Séance en hémicycle du vendredi 4 février 2022 à 15h00
Lutte contre l'exclusion financière et plafonnement des frais bancaires — Discussion générale

Photo issue du site de l'Assemblée nationale ou de WikipediaClaudia Rouaux :

La lutte contre l'exclusion financière et le plafonnement des frais bancaires est un objectif partagé par le groupe Socialistes et apparentés. Mieux protéger les personnes en difficulté ou fragilité financière est un impératif moral.
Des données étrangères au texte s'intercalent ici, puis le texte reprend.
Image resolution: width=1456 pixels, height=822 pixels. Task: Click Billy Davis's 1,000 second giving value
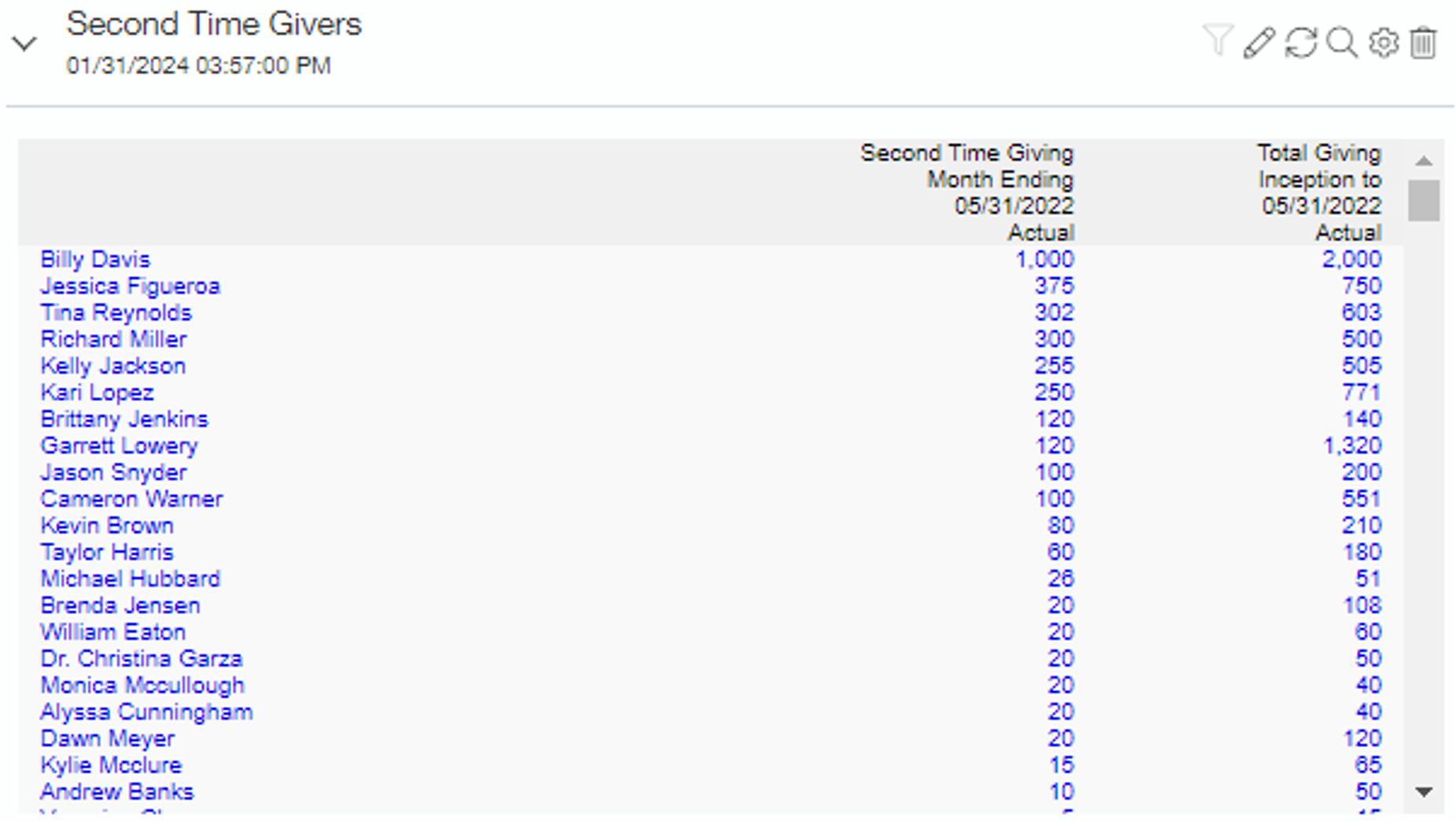[x=1044, y=259]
Selon le rapport public annuel 2021 de la Cour des comptes, 3,4 millions de personnes bénéficiaient du dispositif de plafonnement des frais d'incidents à la fin de l'année 2019, tandis que 512 000 de nos concitoyens avaient souscrit à l'offre spécifique.

Cette réalité sociale s'inscrit dans un contexte marqué par les conséquences de la crise sanitaire ainsi que par une poussée inflationniste. À juste titre, le pouvoir d'achat constitue l'une des priorités des Français. D'après les données publiées le 1er février 2022 par l'INSEE, les prix à la consommation ont augmenté de 2,9 % en France entre janvier 2021 et janvier 2022.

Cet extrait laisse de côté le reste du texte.